E parece ser esse o objetivo da tutela: "Neste momento, as prioridades do governo são, por um lado, o desenho do novo modelo de financiamento do ensino superior (tendo em vista a promoção de critérios transparentes, estáveis e que promovam a qualidade e um melhor desempenho das instituições de ensino superior públicas) e, por outro lado, o reforço dos apoios de ação social aos estudantes mais carenciados."
A CNN Portugal não conseguiu obter nenhuma reação por parte da Associação Académica da Universidade de Lisboa (AAUL).
Critérios de elegibilidade para a atribuição de bolsas
Além da revisão no sistema de propinas, os especialistas da OCDE sugerem também o reforço dos apoios aos estudantes com maiores necessidades e uma reavaliação dos critérios de elegibilidade que atualmente vigoram para a atribuição de bolsas.
O objetivo seria avaliar a flexibilidade do sistema para garantir apoio a uma população de estudantes cada vez mais diversificada e aferir a necessidade de alterações ou de introdução de outros instrumentos para apoiar estudantes mais velhos.
A FNAEESP considera que existem vários critérios que deveriam ser atualizados, nomeadamente no que toca aos agregados. "Há um que continua a ser esquecido, que é o monoparental" - em que a criança ou jovem vive apenas com um dos progenitores e tem, por isso, apenas um fonte de rendimento.
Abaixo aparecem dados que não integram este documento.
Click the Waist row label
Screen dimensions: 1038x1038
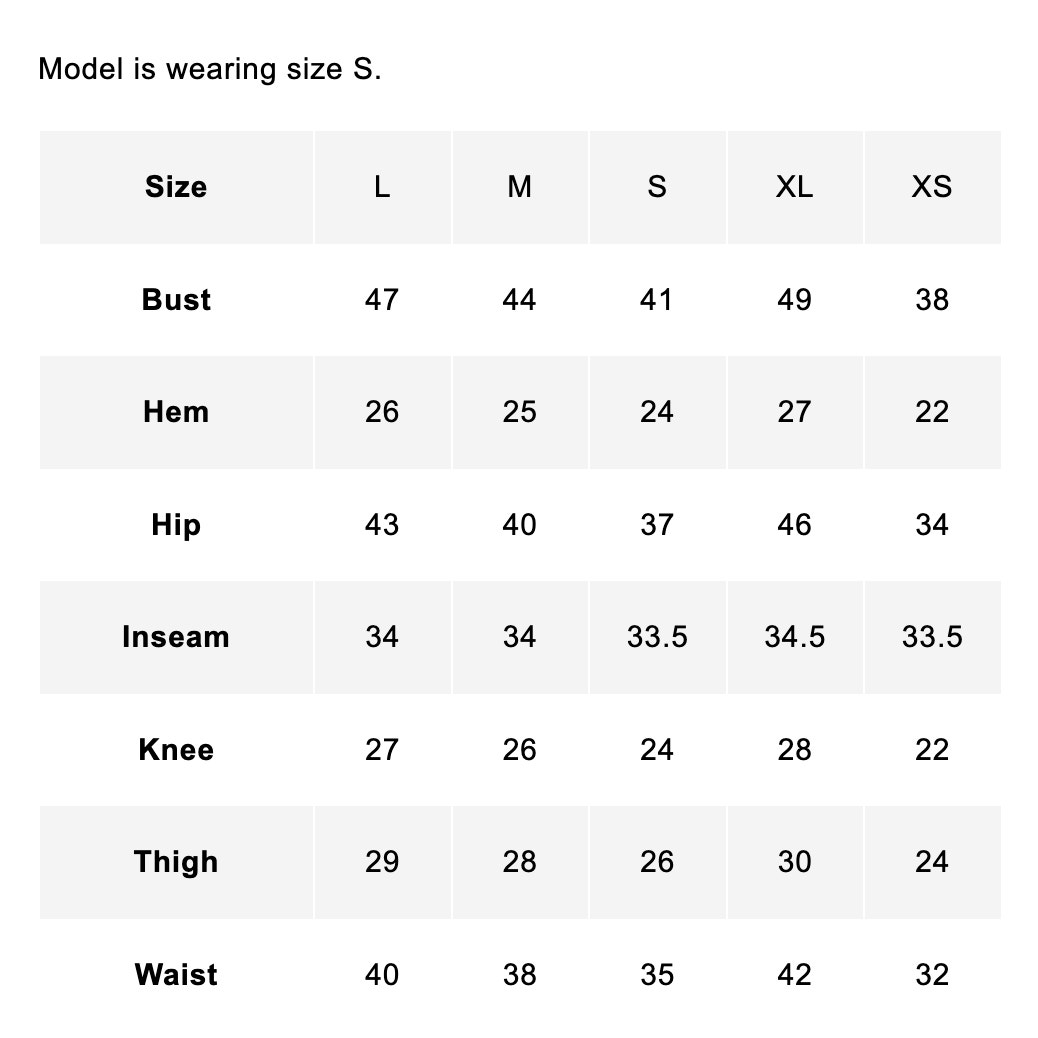tap(176, 975)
"Os agregados têm tido um decréscimo naquilo que é o rendimento das famílias e tem de ser repensado. Aumentar o limite de elegibilidade é importante. É preciso reforçar o bolo da ação social." João Pedro Pereira ressalvou que também é fundamental que os rendimentos a ter em conta "passem a ser os líquidos e não os ilíquidos. Isto influencia negativamente as famílias".
Nesta matéria, o Ministério do Ensino Superior afirmou à CNN Portugal que o Governo aumentou ainda este ano o limiar de elegibilidade e prevê fazê-lo novamente em 2023. Além disso, "aumentou os valores de vários complementos e apoios pagos aos estudantes bolseiros e aumentou recentemente os valores das bolsas em cerca de 10%". O Orçamento do Estado para 2023, garante, prevê também "um aumento de 70% em receitas de impostos para apoiar a ação social no ensino superior".
Alojamento estudantil
Quanto ao alojamento estudantil, o relatório refere que os investimentos públicos futuros devem ser direcionados para territórios onde a procura supera a oferta e planeados com base na procura prospetiva de ensino superior.
Na Área Metropolitana do Porto, a presidente da FAP contou que neste ano letivo há estudantes "que estão a fazer longas viagens até à sua instituição de ensino superior", precisamente devido à falta de alojamento e do aumento do custo do arrendamento. "Era importante comparar esta recomendação da OCDE com o PRR para saber onde estão a ser construídas as novas camas para os estudantes", finalizou.
Na resposta à CNN Portugal, o MCTES assegurou que o Governo "contratualizou nos últimos meses cerca de 442M€ para a construção e reabilitação de residências, o que representa o maior investimento de sempre no alojamento de estudantes".